Effects of arachidonic acid on ER-phagy in irradiated lung epithelial cells.
(A-B) Immunofluorescence of HSPA5 (red) and FAM134B (green) in Beas-2b and MLE-12 cells. (C-D) Quantification of fluorescence intensity for HSPA5 and FAM134B in Beas-2b and MLE-12 cell lines. n = 5 per group. (E) Western blot of HSPA5 and FAM134B expression across groups in Beas-2b and MLE-12 cell lines. n = 6 per group. (F) Representative confocal microscopy images of ER (green) and lysosome (red) distribution across experimental groups. n = 6 per group. (G) Transmission electron microscopy images depicting ER morphology across groups. n = 6 per group. Data are presented as mean ± SD. Statistical comparisons were performed by one-way ANOVA with Tukey’s post hoc test (C-D). * p < 0.05, ** p < 0.01, *** p < 0.001.
Fig 10.
Arachidonic acid upregulates FAM134B-mediated ER-phagy in a PPAR γ-depended manner.

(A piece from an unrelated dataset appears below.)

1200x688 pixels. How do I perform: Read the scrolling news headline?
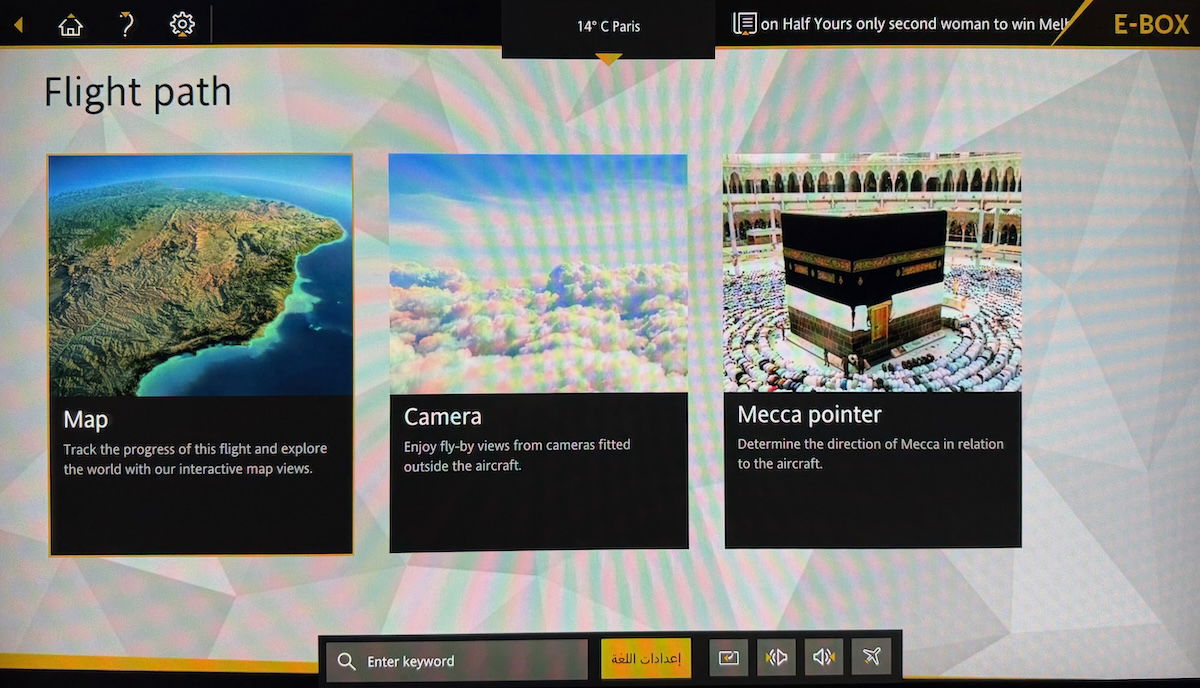pos(910,25)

(A) Western blot of PPARγ expression in varying concentration of AA under irradiation. (B) Molecular docking analysis between PPARγ and the fam134b promoter. (C) Immunofluorescence staining of HSPA5 (red) and FAM134B (green) in Beas-2b cells with or without following PPARγ inhibitor (T0070907) administration. (D) Representative confocal microscopy images of ER (green) and lysosome (red) distribution across groups. (E) Western blot of FAM134B expression between the T0070907-treated group and the control group. (F) Consensus DNA binding motif for PPARγ. (G) ChIP-qPCR analysis of PPARγ occupancy at the Fam134b promoter region in cells treated with 10μM T0070907 or DMSO control. (H) Dual-luciferase reporter assay of PPARγ transactivation at the Fam134b promoter. (I) Schematic mechanism of gut microbiota-derived arachidonic acid mediates PPARγ-dependent activation of FAM134B-mediated ER-phagy to ameliorate RILI. n = 3 per group. Data are presented as mean ± SD. Statistical comparisons were performed by two-way ANOVA with Tukey’s post hoc test (G-H). * p < 0.05, ** p < 0.01, *** p < 0.001.
Fig 11.
Arachidonic acid protects against radiation induced lung injury in mice by Activating PPAR γ.
(A) The timeline of experimental interventions and sampling. (B) Representative Masson’s trichrome, and H&E staining of lung tissues (100× and 400×). (C-F) BALF levels of IL-1β, IL-4, IL-6 and IFN-γ quantified by ELISA. (G, H) GSH and MDA levels of lung tissue. (I) Lung wet/dry weight ratio across groups. (J) The change of body weight of each experimental mice after 20 Gy TLI. n = 6 per group. (K) Western blot of ER adaptive response-related proteins, including HSPA5, PERK, IRE1α, ATF6, FAM134B, and LC3B I/II, using lung tissue from mice. n = 3 per group. (L) Transmission electron microscopy images showing ER morphology across groups. Data are presented as mean ± SD. Statistical comparisons were performed using one-way ANOVA with Tukey’s post hoc test. * p < 0.05, ** p < 0.01, *** p < 0.001.